- **WHAT YOU SHOULD DO**
If a line includes "dimensions", copy it out of the entries.

- **RECORDS TO PROCESS**
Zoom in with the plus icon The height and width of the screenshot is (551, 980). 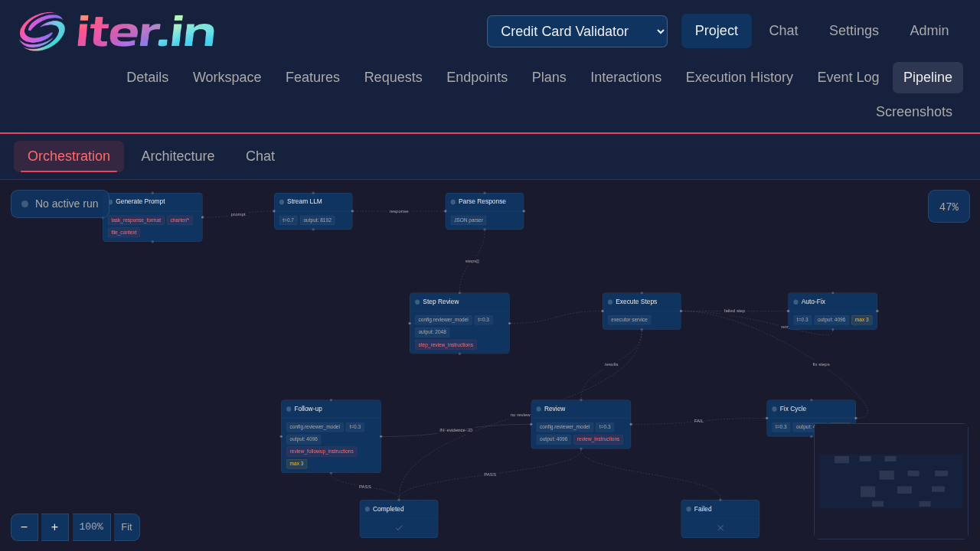54,527
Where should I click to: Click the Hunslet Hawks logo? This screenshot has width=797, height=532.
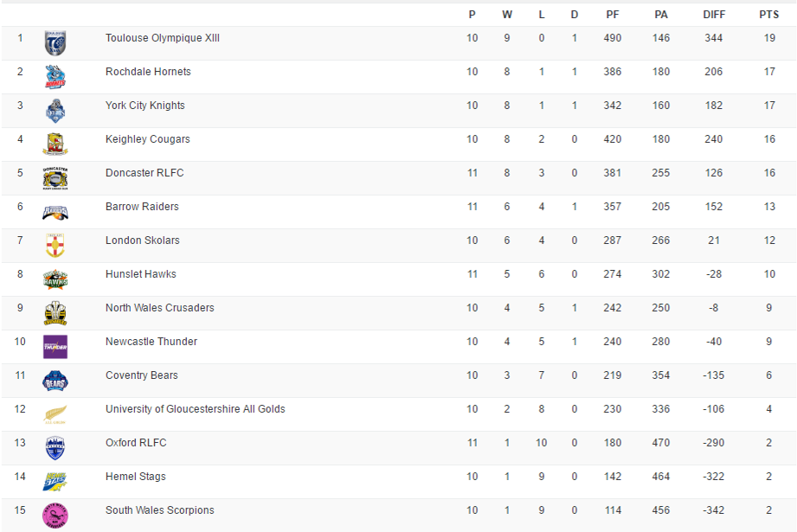coord(55,279)
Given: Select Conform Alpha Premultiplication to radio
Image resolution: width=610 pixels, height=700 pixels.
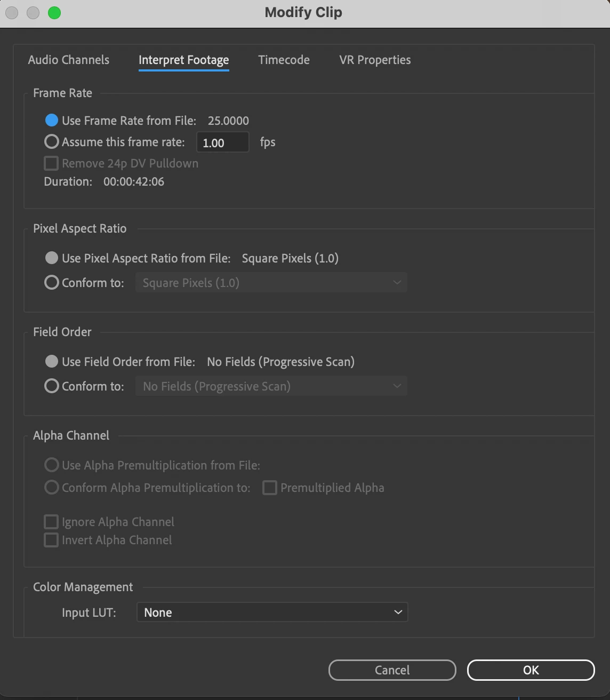Looking at the screenshot, I should click(52, 488).
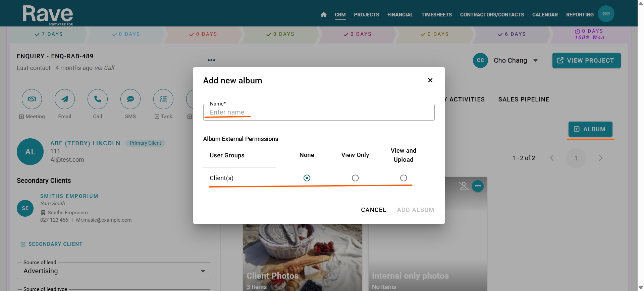Click the album Name input field
The image size is (644, 291).
(319, 113)
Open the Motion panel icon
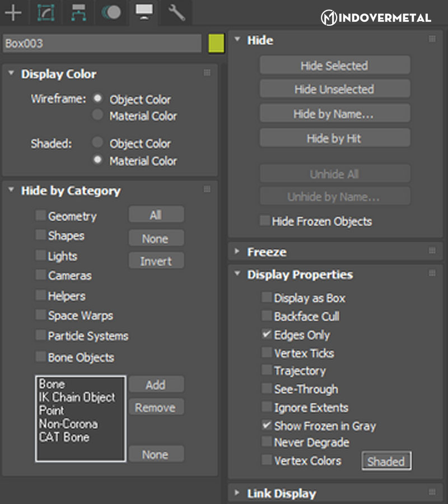448x504 pixels. (x=111, y=12)
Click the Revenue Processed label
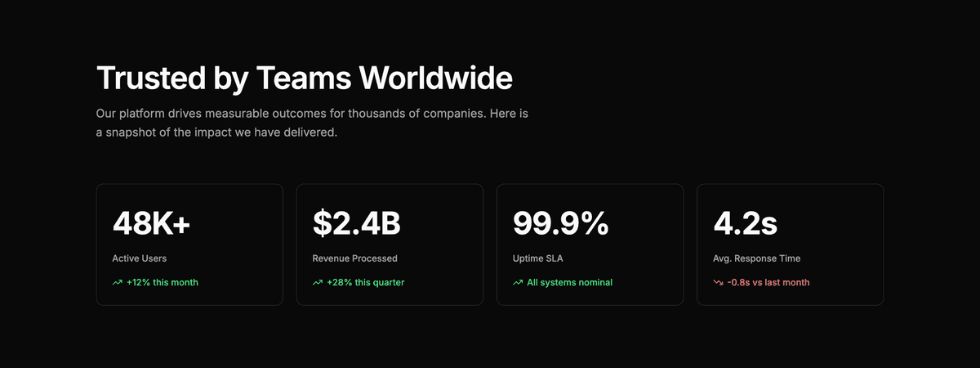The image size is (980, 368). click(354, 258)
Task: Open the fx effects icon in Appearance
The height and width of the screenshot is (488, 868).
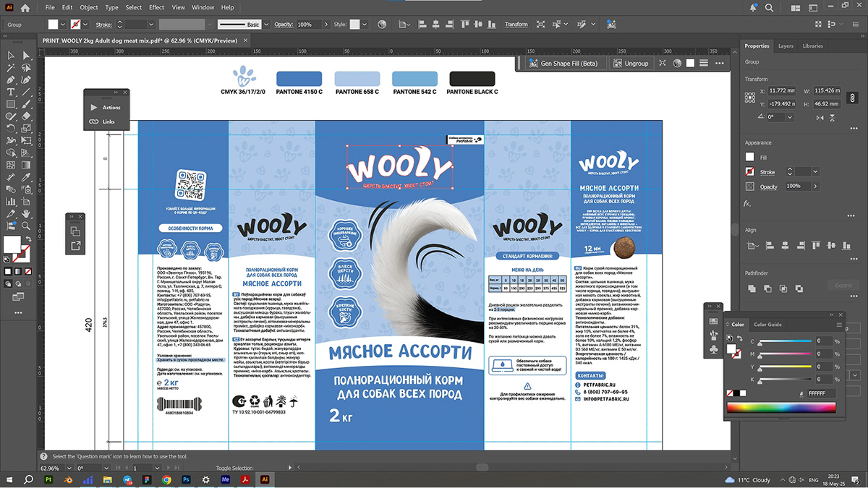Action: point(747,203)
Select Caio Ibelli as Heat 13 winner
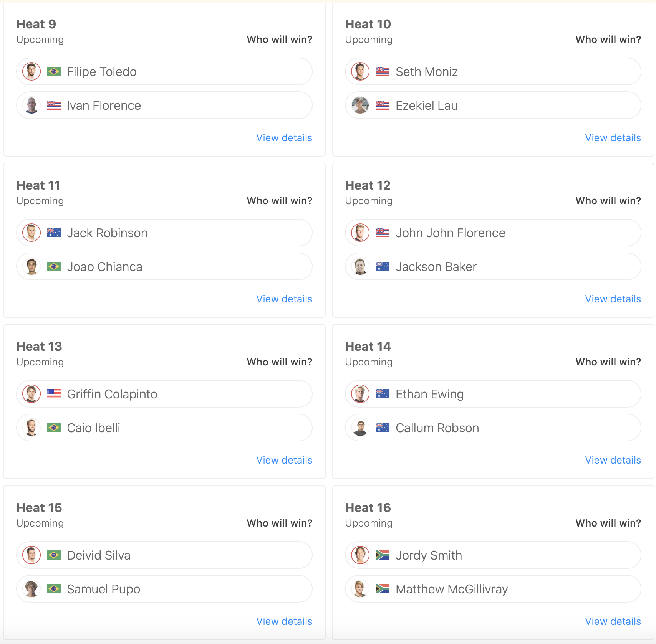 [164, 428]
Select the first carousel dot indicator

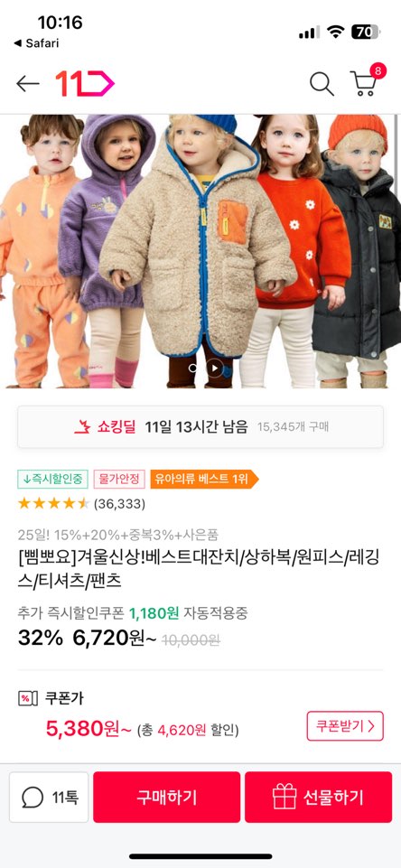192,369
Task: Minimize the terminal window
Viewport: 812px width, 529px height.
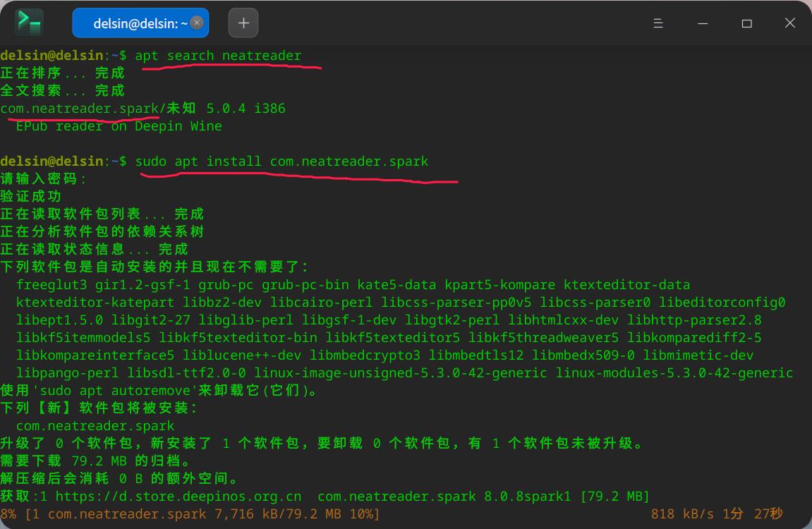Action: (x=703, y=23)
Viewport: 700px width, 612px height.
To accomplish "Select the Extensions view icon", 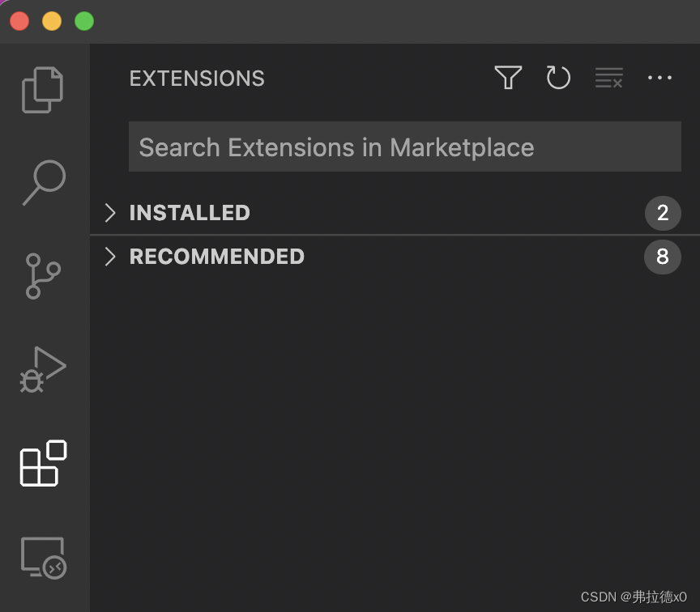I will coord(43,463).
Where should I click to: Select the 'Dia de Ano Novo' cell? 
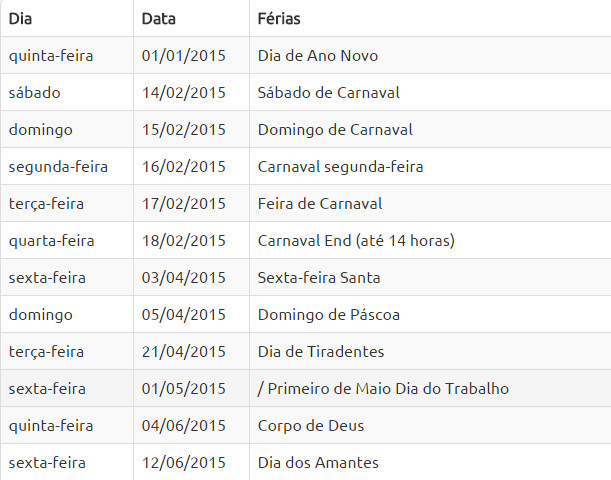click(x=317, y=56)
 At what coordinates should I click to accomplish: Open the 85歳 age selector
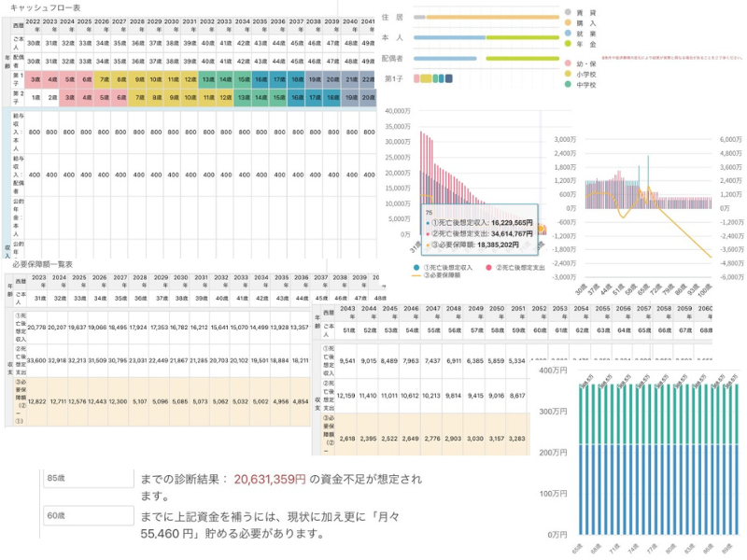[x=89, y=478]
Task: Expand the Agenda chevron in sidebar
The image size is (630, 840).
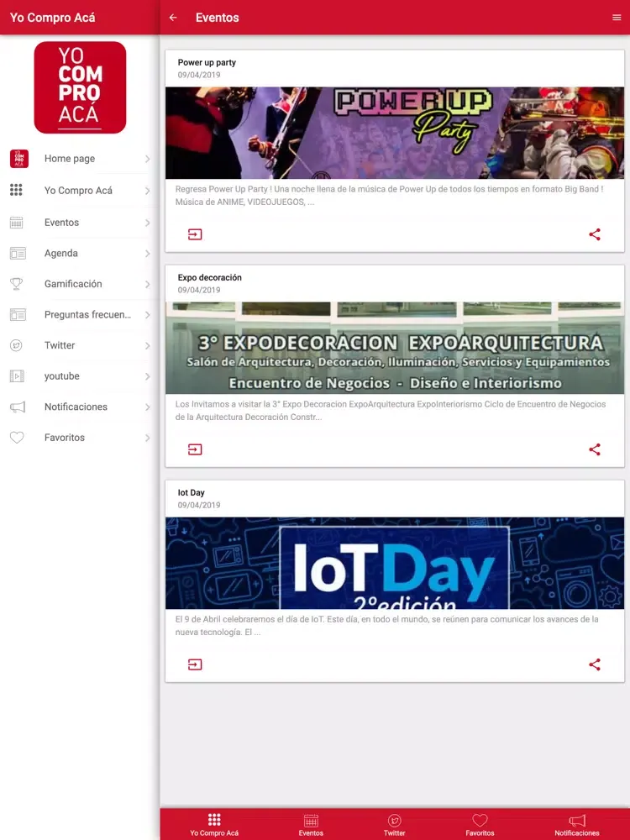Action: [x=147, y=254]
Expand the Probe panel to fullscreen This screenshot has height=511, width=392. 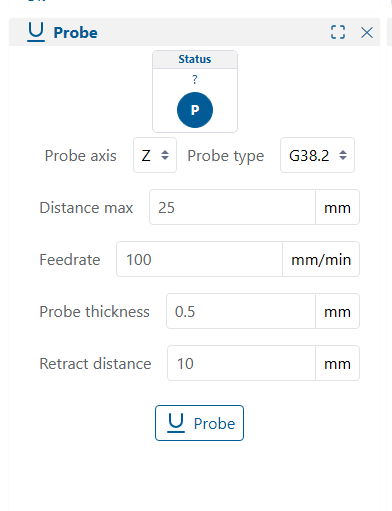click(x=338, y=32)
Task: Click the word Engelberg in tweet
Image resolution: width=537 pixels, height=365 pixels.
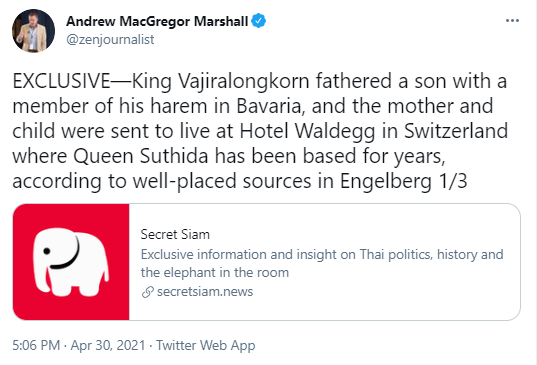Action: [x=386, y=182]
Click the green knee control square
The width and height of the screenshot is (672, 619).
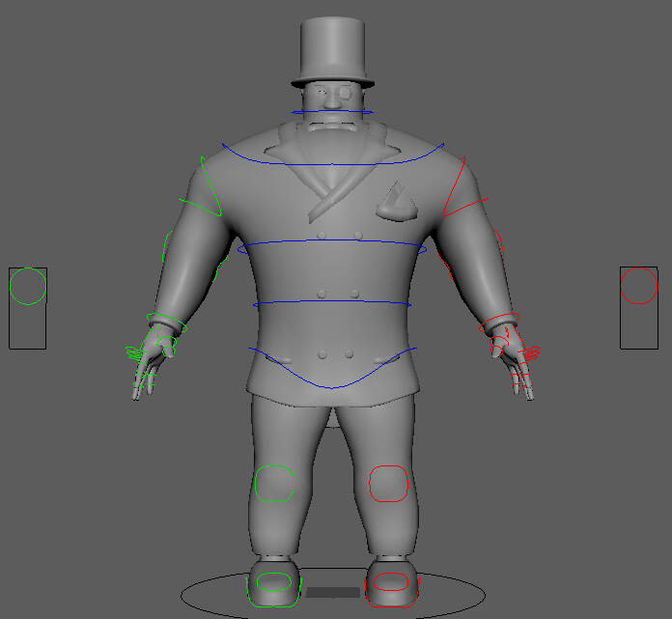(273, 484)
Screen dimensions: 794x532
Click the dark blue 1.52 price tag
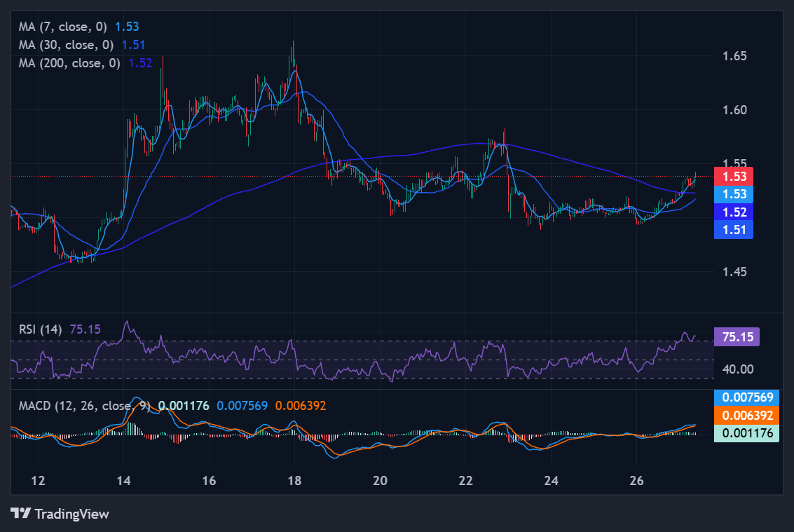(733, 212)
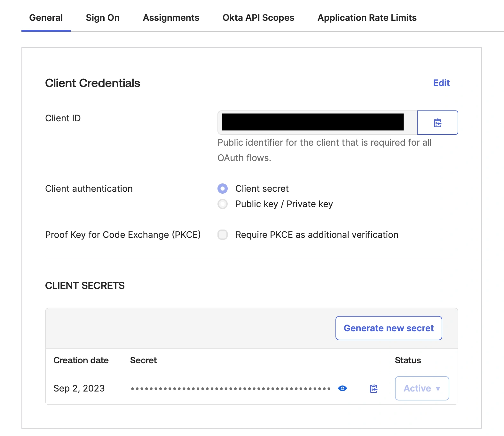This screenshot has width=504, height=436.
Task: Click the arrow on the Active dropdown
Action: (438, 389)
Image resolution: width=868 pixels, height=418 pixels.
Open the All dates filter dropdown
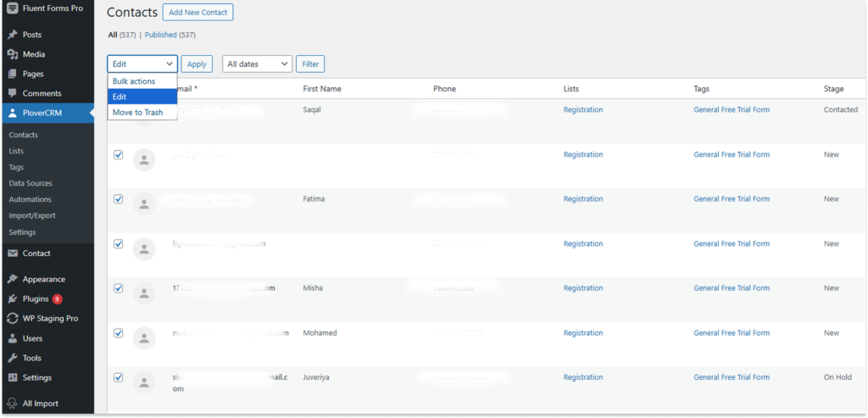[257, 64]
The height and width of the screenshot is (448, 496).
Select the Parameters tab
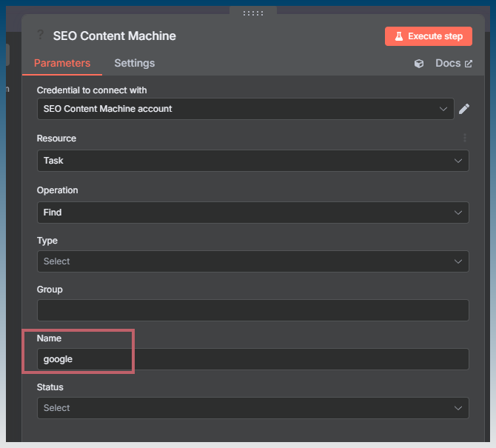pyautogui.click(x=62, y=63)
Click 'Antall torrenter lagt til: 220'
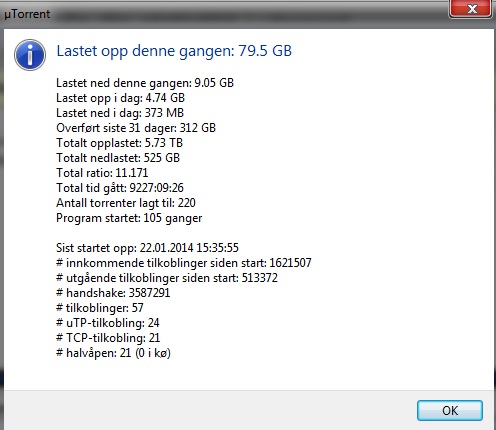Viewport: 496px width, 430px height. (x=126, y=203)
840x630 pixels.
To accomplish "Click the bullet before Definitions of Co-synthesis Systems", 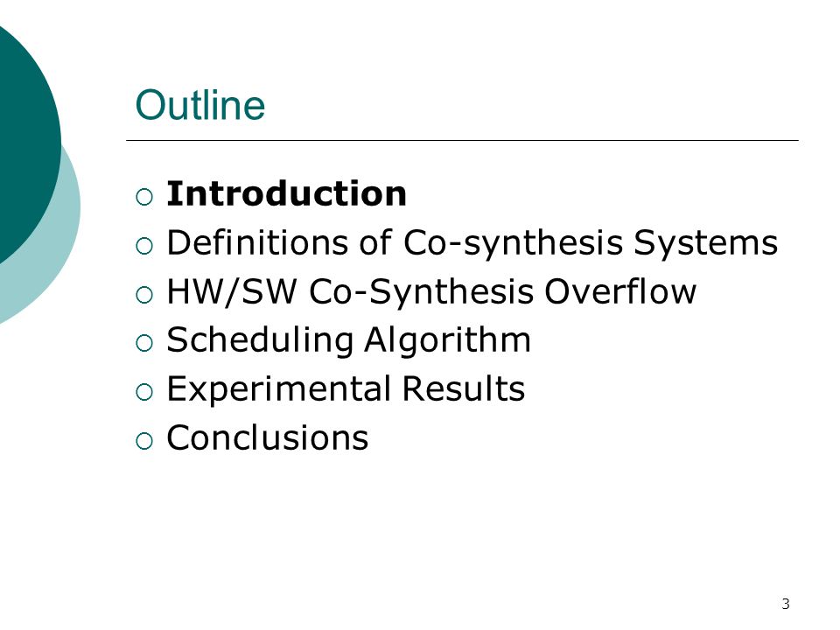I will (x=144, y=246).
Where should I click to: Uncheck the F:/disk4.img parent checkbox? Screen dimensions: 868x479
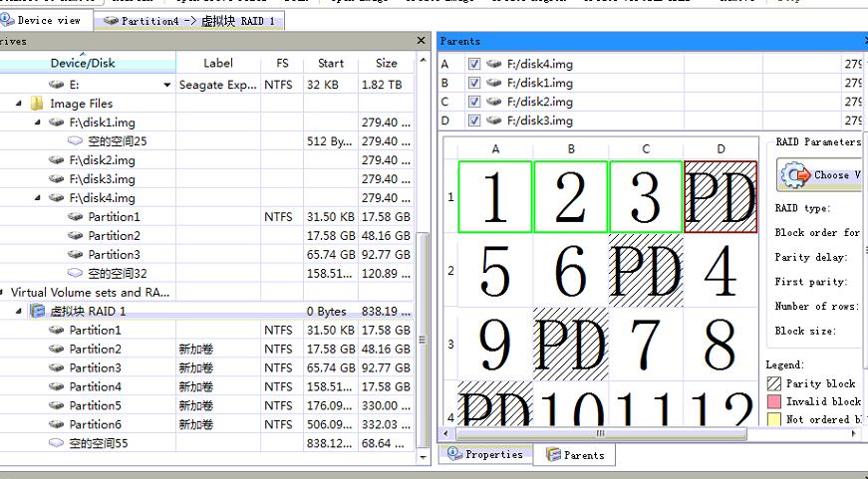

- **RESPONSE AREA**
Screen dimensions: 794x532
Where should I click to: Uncheck the F:/disk4.img parent checkbox? Screen dimensions: 868x479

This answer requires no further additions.